Natural inks help indicate a website’s relevance and authority by telling search engines that other audiences find your content useful. The more links you have, the theory goes, the more relevant you must be.

When you buy links, you interrupt that process and abuse the power links should have.

This black-hat corporate online reputation management tactic has gotten many corporate websites penalized by Google before. It will get your penalized too.

Creating great content and spreading positive content about your brand around is the better way to get links to your main website. Instead of paying for the link, you put in the work yourself. Owning the content linking out and the content being linked to is honest and gives you more control anyway.
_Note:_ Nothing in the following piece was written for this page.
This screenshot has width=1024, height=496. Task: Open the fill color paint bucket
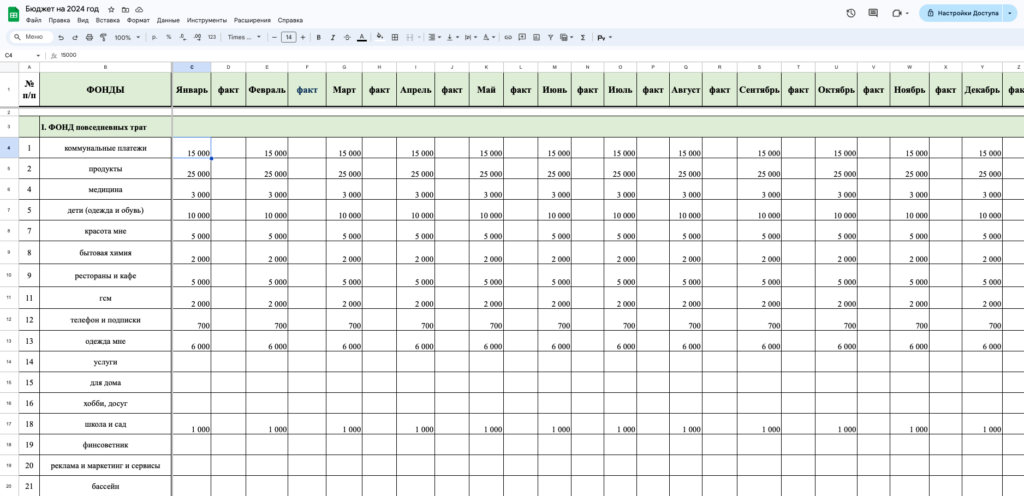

Creating Fake Social Media Accounts

Corporate online reputation management has become so crucial in the last few years because social media has made it easier than ever for anyone to say what they think about a company. Because of this, many brands may be tempted to create fake social accounts praising the company to try to balance things out.

Like writing false reviews, this tactic is the same as lying.

If you came across a social account that did nothing but praise a certain company, you would probably be suspicious. You wouldn’t want to follow or connect with them because you know you couldn’t trust anything they said.

Because social networks are designed to help people connect remotely and express their true opinions, they definitely frown on fake accounts and do everything they can to remove the account and ban the user who created it. Social media can be powerful. Fake accounts aren’t worth losing access the social networks where your target audience hangs out.

Instead of falsifying praise for your company, create official accounts for the brand and for each major executive. Be so honest on your official brand accounts that it almost scares you, while being true to the brand voice and message. Encourage employees to include their employment information on their accounts and to share positive things about the brand. Doing these things is the right way to harness the true power of social media.